Investments can be considered in the units of HDFC Balanced Fund through the systematic investment route. HDFC Balanced Fund, an equity-oriented balanced fund, emerged as the top performer in its category over a five-year period.

It returned 13.1 per cent annually over this period as against 6.4 per cent increase in its benchmark CRISIL Balanced Fund index.

Suitability

HDFC Balanced Fund is suitable for investors who do not wish to hold a portfolio of only equities.

While the equity market return will help it deliver strong return over a long-term, the debt portfolio which typically accounts for 30-40 per cent of the assets, helps limit the downside.

For instance, during the decline from November 2010 highs to December 2011, the NAV fell by 15 per cent (not annualised) as compared with the 32 per cent fall seen in BSE 500 index and 21 per cent loss seen by HDFC Prudence.

While the fund contained the downside better than its peers during the market declines, it cannot be expected to hold to positive ground during volatile markets.

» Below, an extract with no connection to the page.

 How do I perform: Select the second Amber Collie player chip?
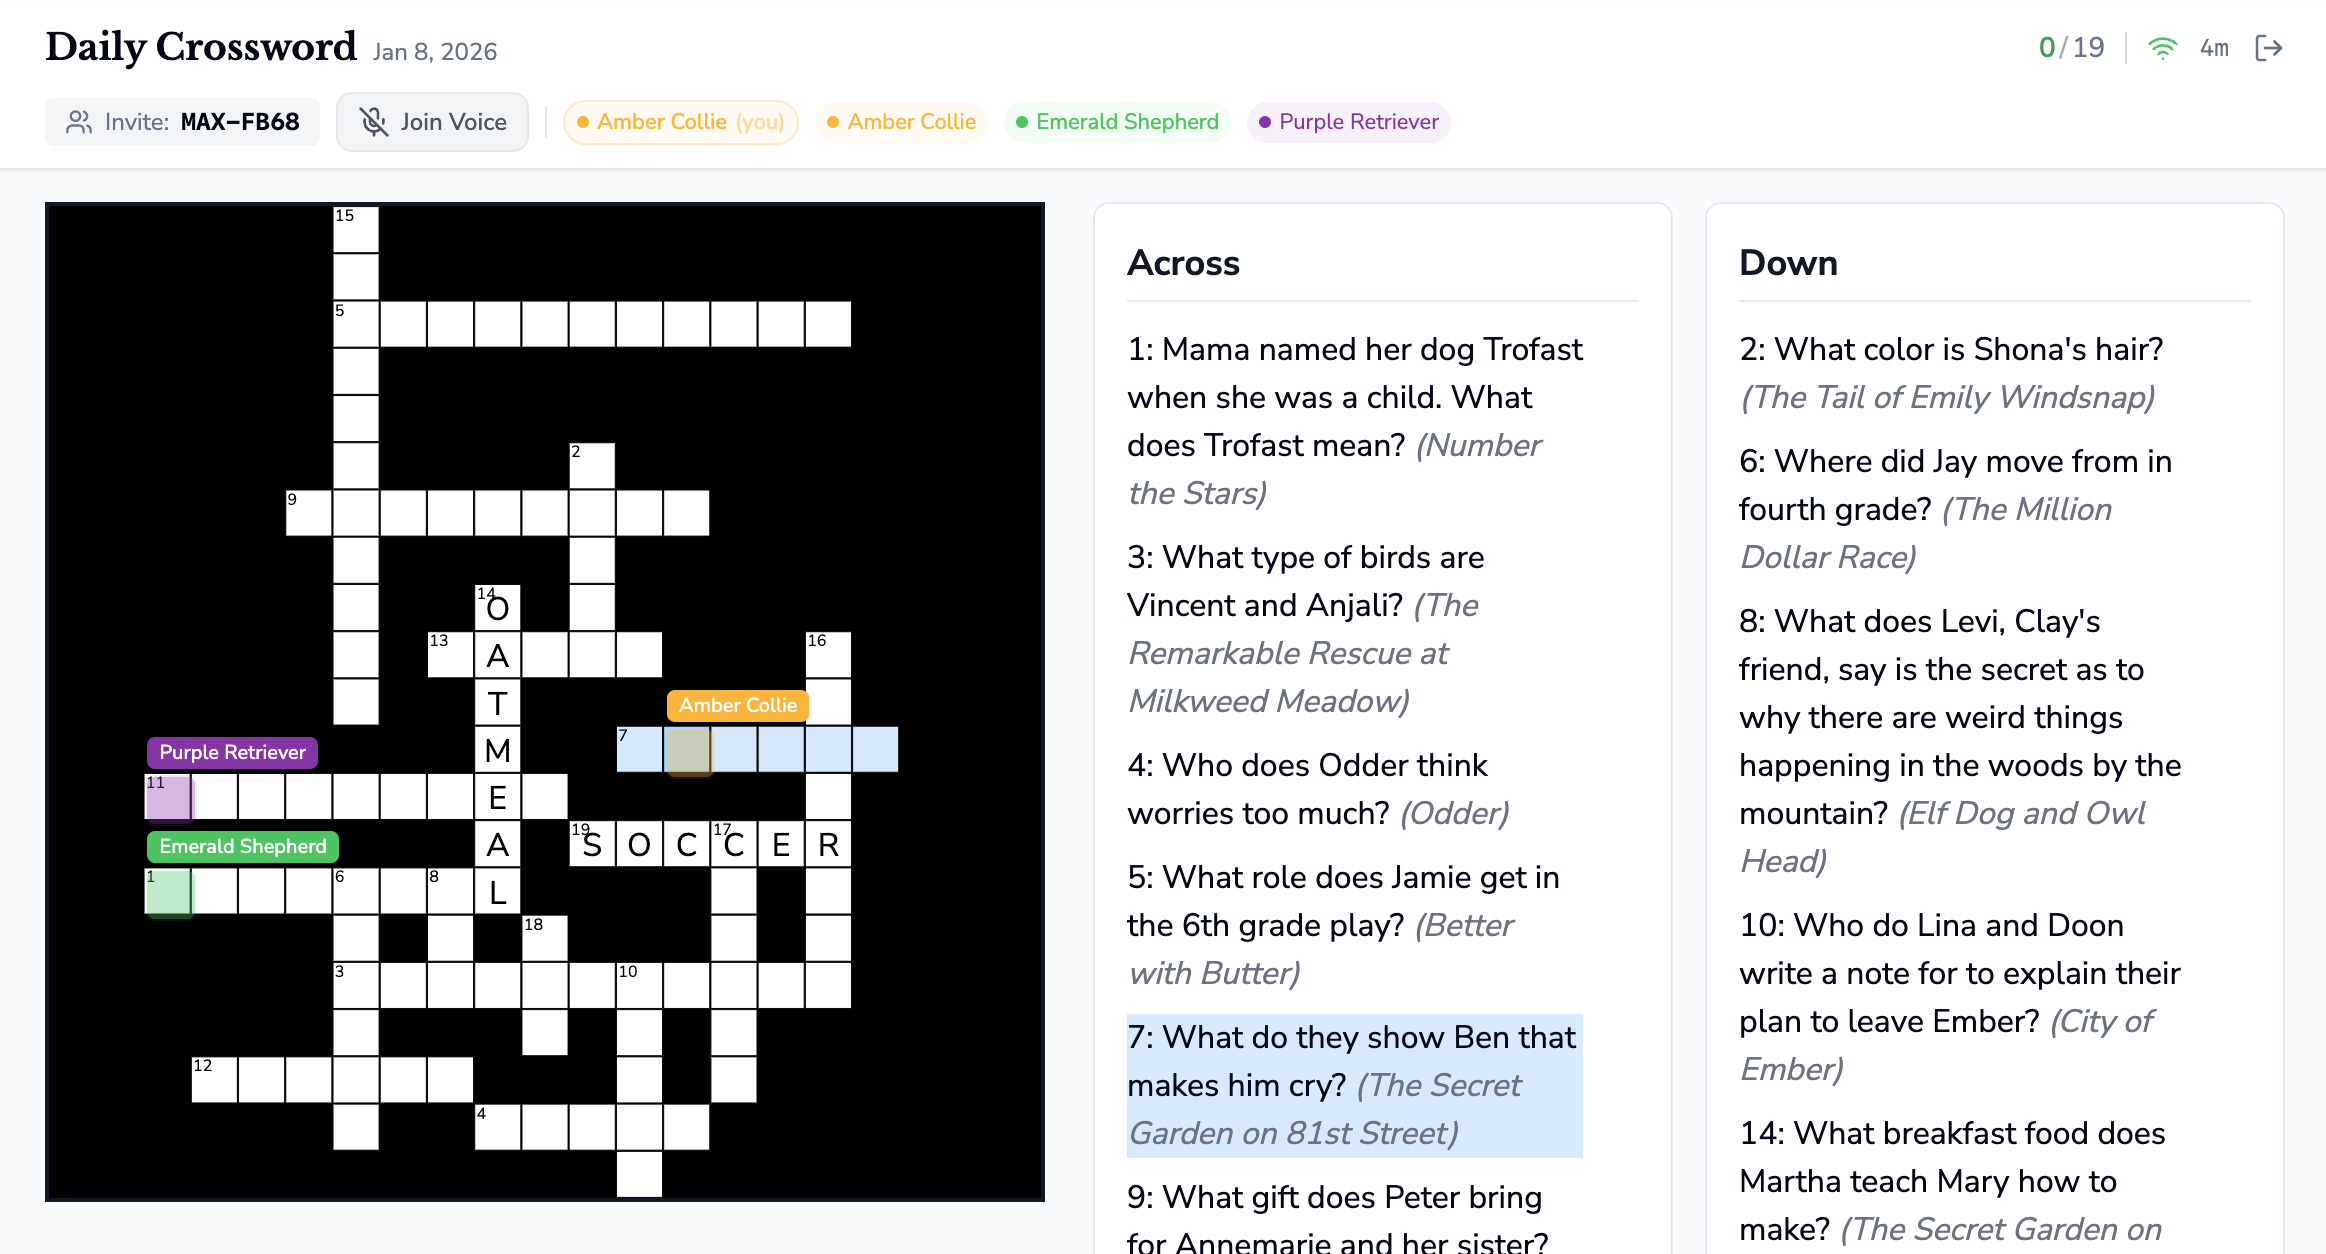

It can, at best, contain declines better than a pure equity fund.

Given the volatility in equity markets and the high interest rate scenario in the debt market, investors will do well to adopt the SIP route to average rupee costs during volatility.

Performance and portfolio

The fund delivered a return of 2 per cent in the last one year while the bellwether index S&P CNX Nifty lost 10 per cent.

The fund's buy-and-hold strategy in longer duration corporate debt portfolio, coupled with rebalancing of the equity portfolio from time-to-time, allowed it to perform better.

Investment calls taken by the fund in early 2011 to increase its holdings in certificate of deposits worked in its favour.

It was also quick in paring its exposure to these short-term instruments by April 2012 by exiting these deposits. The fund managed to have equity exposure of anywhere between 66 per cent and 71 per cent in the last one year.

In equities, it has a multi-cap portfolio with the exposure to large-cap stocks rising during the last one year.

The portfolio is diversified with no stock accounting for more than 2.7 per cent of the total portfolio. The fund holds at least 46 stocks in its portfolio.

Investments in stocks such as VST, Bata India and Balkrishna Industries have all delivered robust returns for the fund.

During the last one year, the fund increased its exposure to the banking sector as the valuations bottomed during November and December periods.

It made some value picks by buying/increasing holdings in ICICI Bank and SBI. Software was another major sector in which the fund invested more money than a year ago.

On the other hand, the fund reduced exposure to the pharma sector which had been a relative outperformer. Exposure to telecom (Bharti Airtel) was also pared as the stock valuations peaked in February.

Given the improved performance, the fund assets under management went up from around Rs 148 crore in March 2010 to Rs 555 crore for the quarter ended March 2012.